The sudden emergence of the United States as the third largest producer of petroleum in the world, behind Russia and Saudi Arabia, has surprised even longtime experts in the industry. Much of the increased production has come from using the environmentally controversial act of hydraulic fracturing — using highly pressurized water —to force natural gas and crude oil out of deeply buried shale.

The unforeseen turnaround in the petroleum industry has not stopped Keystone supporters, though. They note that this nation still imports much of its oil, and that extracting oil from Canada’s tar sands and moving it into the United States would boost refinery supplies.

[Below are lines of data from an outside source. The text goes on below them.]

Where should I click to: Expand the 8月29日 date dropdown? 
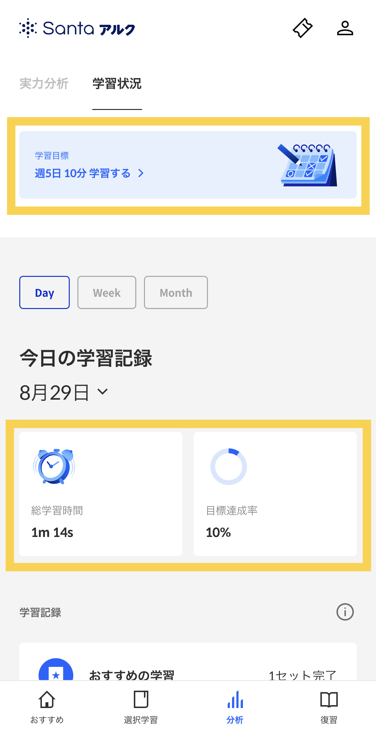[64, 393]
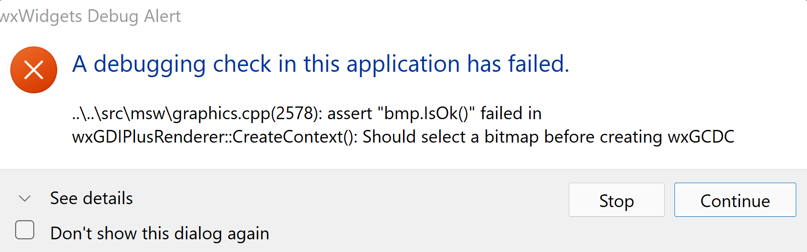Click the red error X icon
The width and height of the screenshot is (807, 252).
(34, 70)
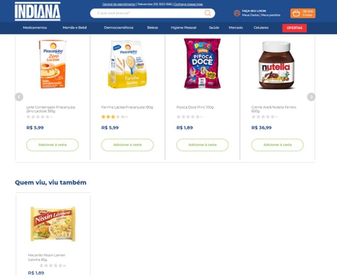Select the Higiene Pessoal menu item

(183, 28)
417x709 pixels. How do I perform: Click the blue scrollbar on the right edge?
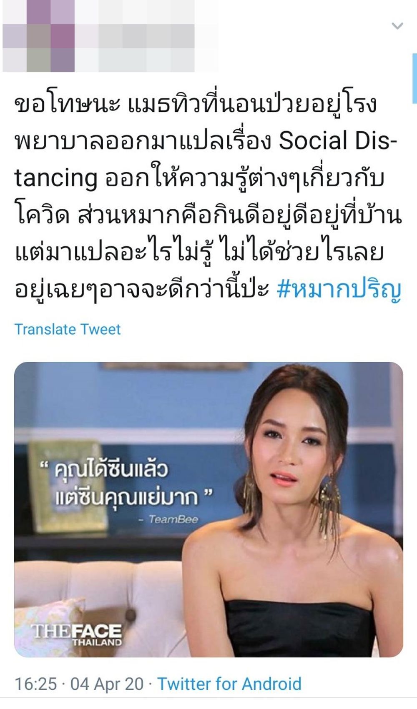414,78
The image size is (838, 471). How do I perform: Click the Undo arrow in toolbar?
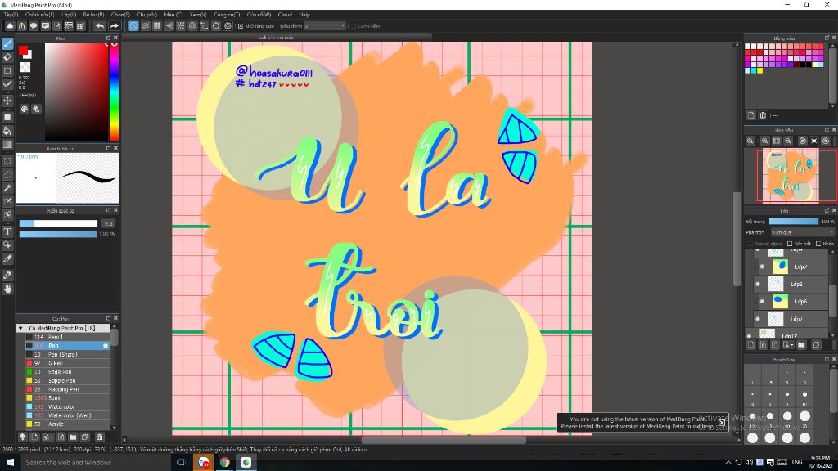click(x=100, y=25)
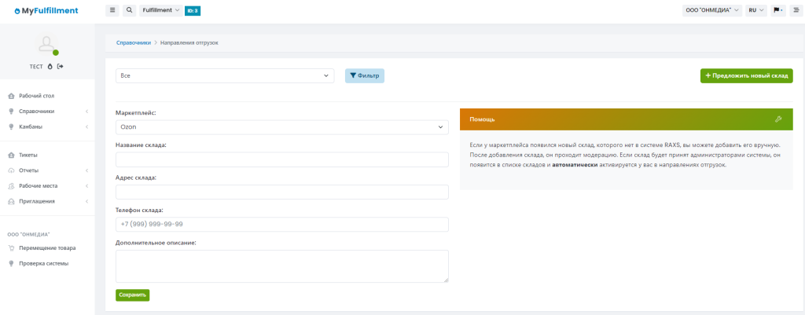Open the RU language selector
The width and height of the screenshot is (805, 315).
pos(755,10)
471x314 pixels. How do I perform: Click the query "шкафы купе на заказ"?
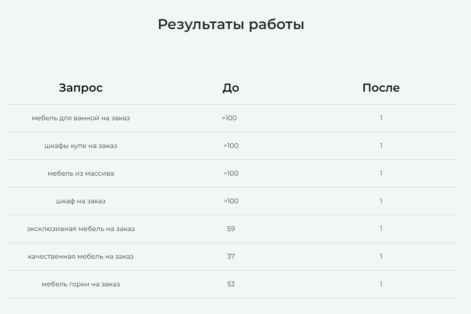point(81,146)
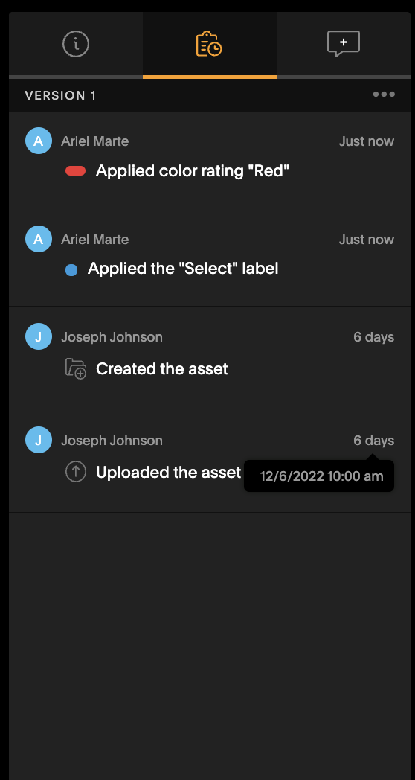Click Ariel Marte avatar on Red rating entry
This screenshot has height=780, width=415.
pos(39,141)
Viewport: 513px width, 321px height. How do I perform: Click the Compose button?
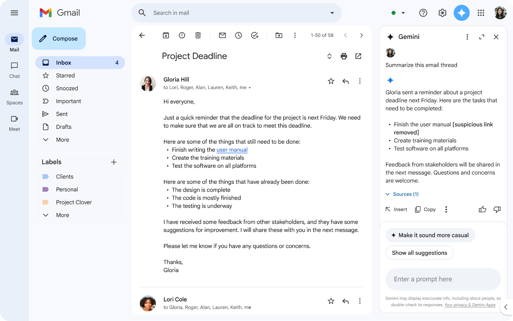click(x=59, y=39)
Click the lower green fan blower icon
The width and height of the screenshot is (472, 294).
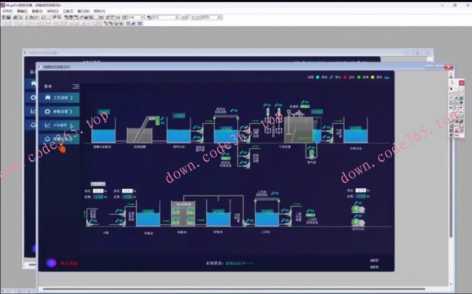357,222
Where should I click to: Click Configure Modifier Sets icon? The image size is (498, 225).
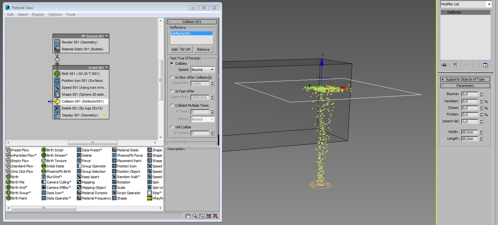click(485, 65)
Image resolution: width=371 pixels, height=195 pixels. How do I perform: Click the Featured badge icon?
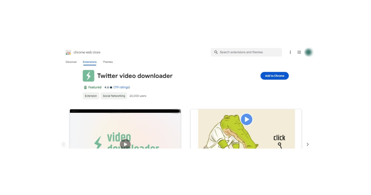point(85,87)
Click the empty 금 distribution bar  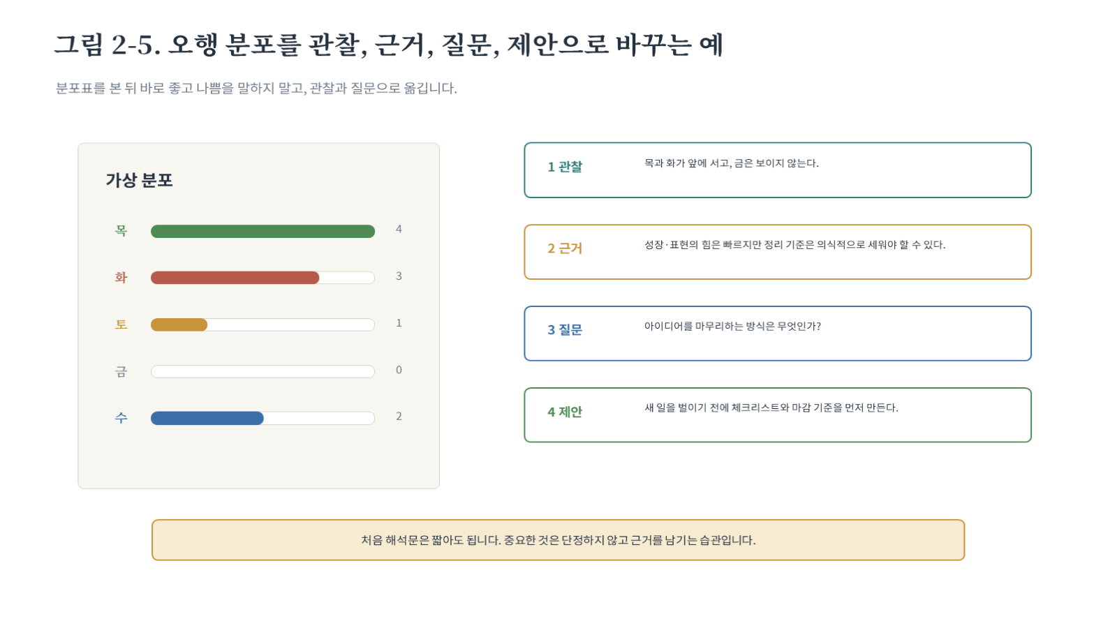(x=262, y=371)
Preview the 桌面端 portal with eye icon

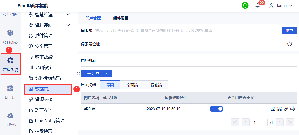coord(280,109)
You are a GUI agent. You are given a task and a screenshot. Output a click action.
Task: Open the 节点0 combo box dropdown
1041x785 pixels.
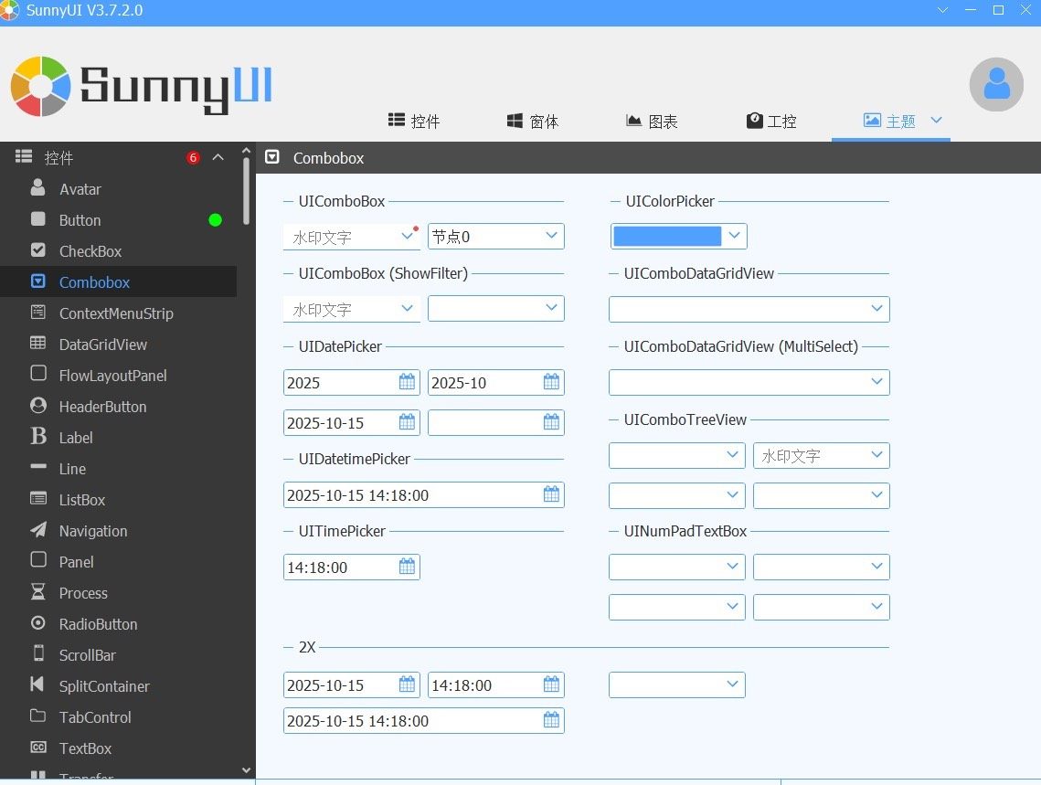coord(551,236)

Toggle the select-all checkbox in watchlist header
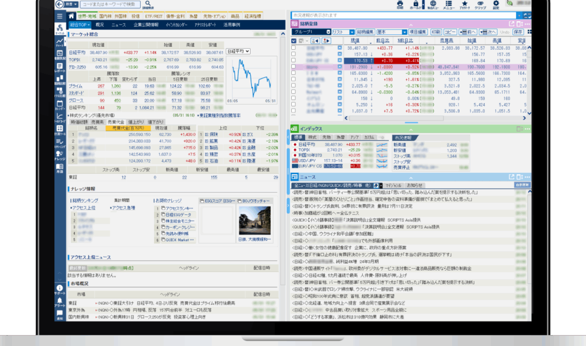[294, 41]
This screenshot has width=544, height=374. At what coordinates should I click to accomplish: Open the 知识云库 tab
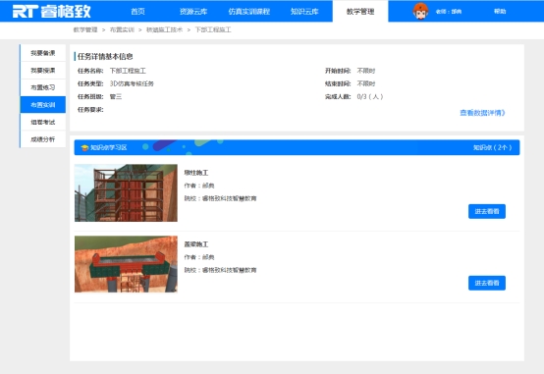[304, 11]
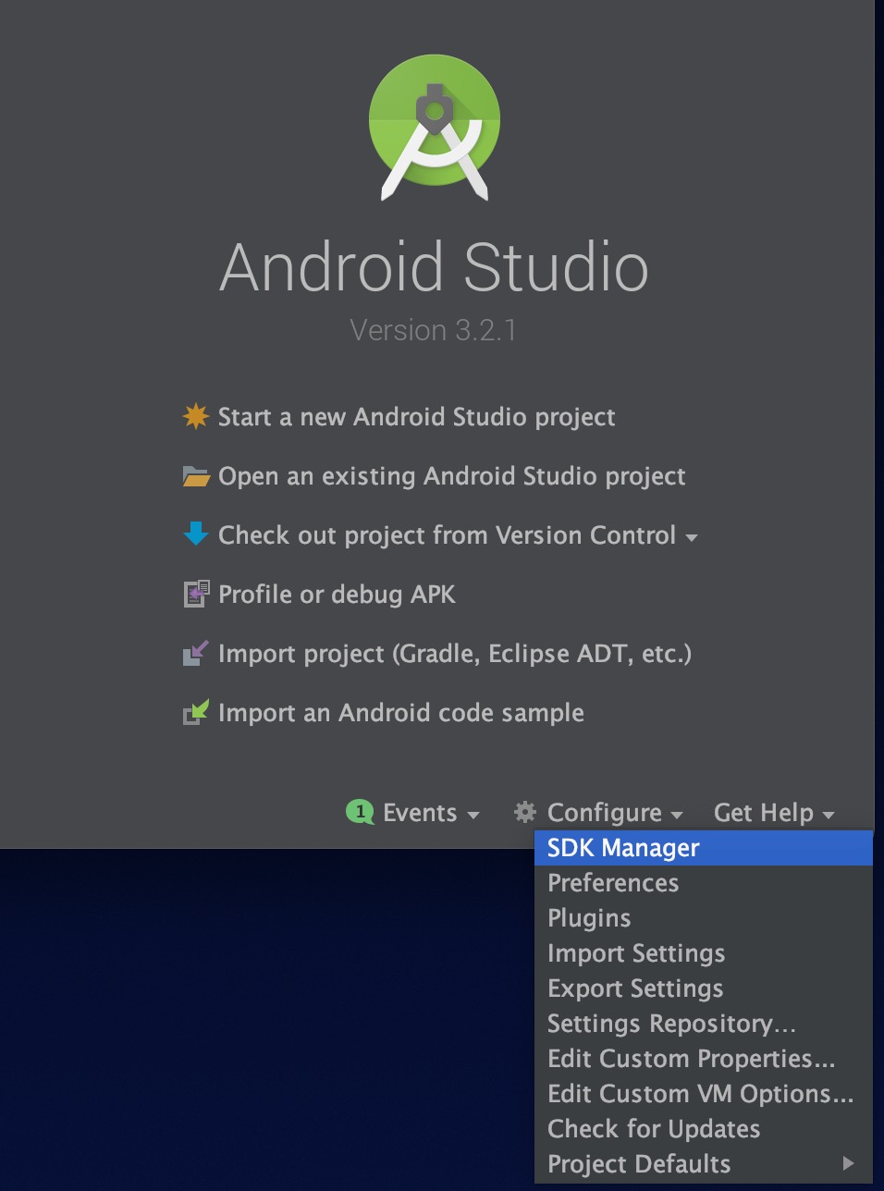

However, the supposed job creation figures thrown around by Keystone’s backers are all over the place, from several thousand to hundreds of thousands. Opponents contend the numbers would be much, much lower.

Meanwhile, the costs of building the pipeline could show up on the environmental ledger as well. Critics such as Friends of the Earth say extracting the tar sands oil creates far more harmful carbon dioxide emissions than regular drilling, increases water pollution and destroys forests.

As usual, the costs of dealing with environmental problems caused by tar sands oil are not included in the equation that supporters are using to try to pass the Keystone XL pipeline.

With a larger number of Republicans in 2015, the Senate might have the votes needed to send a revived bill to Obama’s desk. If he vetoes the pipeline, that might stop it once again — unless GOP leaders can muster enough allies to get to a two-thirds vote needed to override the president.

When that debate occurs, pipeline opponents will be able to point to the already much higher petroleum production in this country and wonder if the environmental risks inherent with the pipeline are truly worth taking.